The study showed distinct brain regions where activity was correlated with either pleasantness or degree of match. What is apparent is that subjectively rated values for pleasantness, on a scale of -2 to +2 in this study, were correlated with activity in specific brain regions, indicating that subjective experience is related to the activity of such brain regions. P. Further to this, where two pleasant tastes were mixed, for instance sucrose and strawberry flavour, there was a convergence of signals onto a single neuron or a particular brain area. The subjective rating of pleasantness was greater than the sum of the pleasantness rating of sucrose or strawberry by themselves. This looks to indicate not a simple addition of a signal for sucrose and a signal for strawberry, but more likely a subjectively calculated reward value for the combination.

SUBJECTIVE PLEASANTNESS AND INTENSITY OF STIMULUS
The medial orbitofrontal cortex is shown in this study to have activations correlated to the subjective rating of the pleasantness of taste and smell. It was demonstrated that the subjective assessment of pleasantness and the correlated orbitofrontal activity were not a function of the intensity of the stimulus, because this intensity was deliberately kept within a limited range during the study. The study also looked at the subjective assessment of matching between taste and smell and the increase in the blood oxygen level dependent (BOLD) signal, showing a straight correlation between an increased assessment of matching and an increase in the BOLD signal.

Studies on macaques monkeys confirm that taste and smell signals converge on single neurons. The brain area involved in this extends from the insula cortex into the orbitofrontal cortex. The human orbitofrontal appears to be distinct from the macaque brain in having an area of the more anterior orbitofrontal than shows an activation in response to two stimuli such as sucrose and strawberry that is stronger than the sum of the activation produced by the individual stimuli. As a whole, the orbitofrontal is involved with encoding information about complex combinations of stimuli.

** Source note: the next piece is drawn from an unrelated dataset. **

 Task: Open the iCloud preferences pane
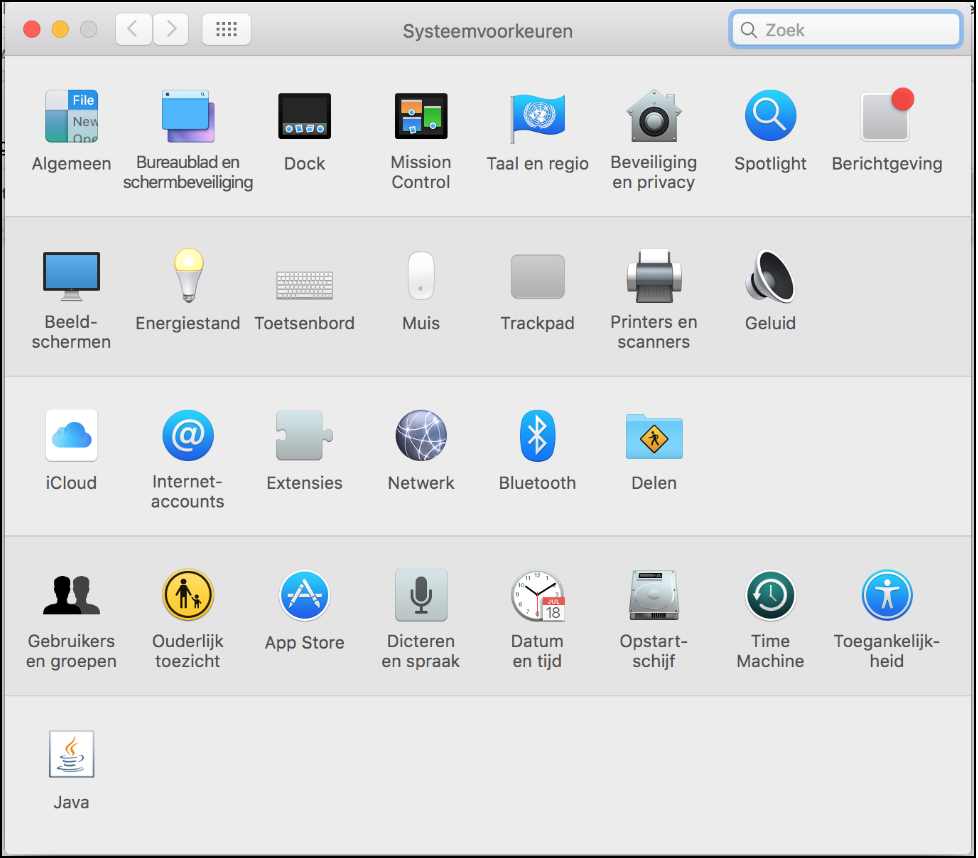(x=71, y=436)
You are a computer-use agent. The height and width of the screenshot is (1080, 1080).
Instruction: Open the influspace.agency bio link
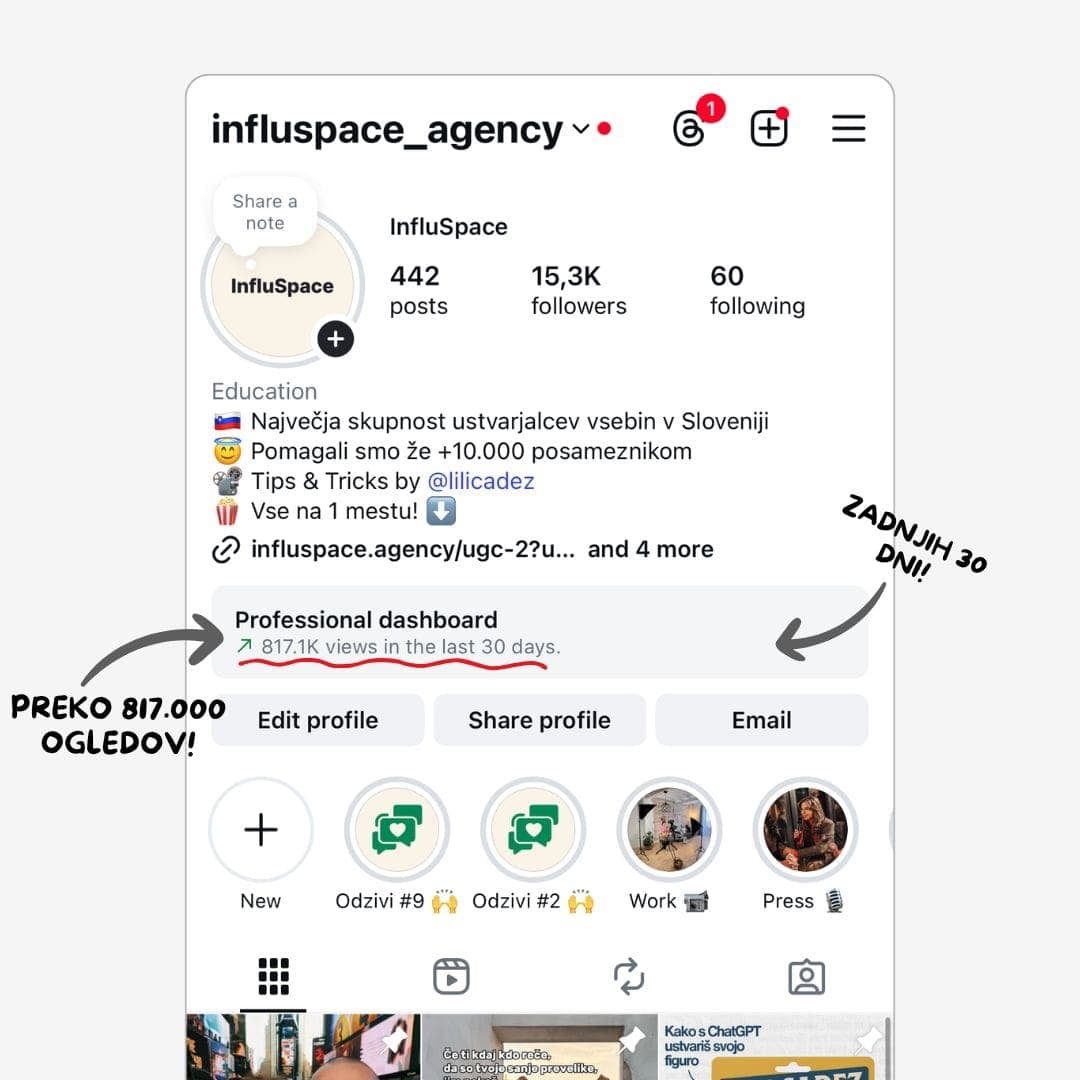click(412, 549)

he medial orbital frontal area that correlates to the pleasantness of flavour is close to other areas that correlate to the pleasantness of odour, taste, touch, and monetary reward. There is also an area activated by the unpleasantness of stimuli. Further to this, at the level of single neurons, there are also seen to be correlated activations for the reward value of taste, smell and visual stimuli.